Giudicare in prospettiva, però, è assai difficile in questi casi, visto che non sono rari gli esempi di belle promesse cadute nel vuoto: al momento in cui state leggendo queste righe, il codice di Akimbot non è perfetto e, pur essendo il tutto giocabile senza problemi, mi pare corretto mettere in luce queste pecche di pura natura tecnica. Per il resto tutto è nella norma una volta compresa la portata della produzione: troveremo pertanto ad attenderci un comparto grafico gradevole ma non certo strabiliante ed un comparto sonoro in linea con le aspettative. Ottimo, invece, il voice over in lingua inglese, con un Dataset davvero in stato di grazia.
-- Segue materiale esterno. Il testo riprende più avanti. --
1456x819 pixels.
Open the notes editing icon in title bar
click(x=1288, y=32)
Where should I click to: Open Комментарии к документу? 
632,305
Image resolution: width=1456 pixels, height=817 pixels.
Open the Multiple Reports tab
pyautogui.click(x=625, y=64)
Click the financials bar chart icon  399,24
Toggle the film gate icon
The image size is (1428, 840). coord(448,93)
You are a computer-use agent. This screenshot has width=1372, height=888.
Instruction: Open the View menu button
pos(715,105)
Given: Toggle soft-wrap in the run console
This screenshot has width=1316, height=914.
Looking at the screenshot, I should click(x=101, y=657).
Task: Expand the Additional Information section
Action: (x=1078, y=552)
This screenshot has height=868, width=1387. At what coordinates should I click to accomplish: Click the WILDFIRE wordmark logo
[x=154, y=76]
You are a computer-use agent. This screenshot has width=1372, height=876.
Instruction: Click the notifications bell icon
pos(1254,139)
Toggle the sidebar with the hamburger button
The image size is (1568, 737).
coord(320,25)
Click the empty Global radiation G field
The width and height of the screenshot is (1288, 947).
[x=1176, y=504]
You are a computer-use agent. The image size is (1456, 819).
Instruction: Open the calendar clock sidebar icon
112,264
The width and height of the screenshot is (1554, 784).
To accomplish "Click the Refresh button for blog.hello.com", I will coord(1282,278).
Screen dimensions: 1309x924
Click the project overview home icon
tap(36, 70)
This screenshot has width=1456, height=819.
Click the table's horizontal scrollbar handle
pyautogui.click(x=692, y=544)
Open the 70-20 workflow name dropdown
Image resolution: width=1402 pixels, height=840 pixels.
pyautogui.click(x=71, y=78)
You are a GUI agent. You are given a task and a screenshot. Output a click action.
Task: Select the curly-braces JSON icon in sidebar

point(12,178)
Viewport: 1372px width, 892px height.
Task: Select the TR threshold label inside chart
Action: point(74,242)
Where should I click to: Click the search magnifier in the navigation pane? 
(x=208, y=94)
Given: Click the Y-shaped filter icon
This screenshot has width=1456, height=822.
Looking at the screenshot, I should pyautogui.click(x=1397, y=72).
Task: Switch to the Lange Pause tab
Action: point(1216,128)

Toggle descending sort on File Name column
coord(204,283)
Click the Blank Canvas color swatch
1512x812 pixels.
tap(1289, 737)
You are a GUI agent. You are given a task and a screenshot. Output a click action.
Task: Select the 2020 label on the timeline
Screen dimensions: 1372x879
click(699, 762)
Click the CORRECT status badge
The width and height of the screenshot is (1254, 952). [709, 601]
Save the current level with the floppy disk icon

No, Akimbot non è un nuovo Ratchet & Clank, ma d’altro canto pensare anche solo di lambire il duo Insomniac sarebbe stato presuntuoso. Pur consci dei propri limiti, i ragazzi di Evil Raptor si sono avvicinati con rispetto e conoscenza al materiale originale, fornendone la propria e personalissima versione. Il risultato è un action/platform sicuramente non strabiliante in quanto a pura originalità, ma comunque divertente da approcciare, grazia ad un cast tutto sommato riuscito e ad alcune intuizioni di gamplay in grado di spezzare una routine consolidata. Peccato soltanto per i problemi tecnici che, al momento, stanno affliggendo le versioni console e che mi auguro vengano risolti, come dichiarato dal team, al più presto.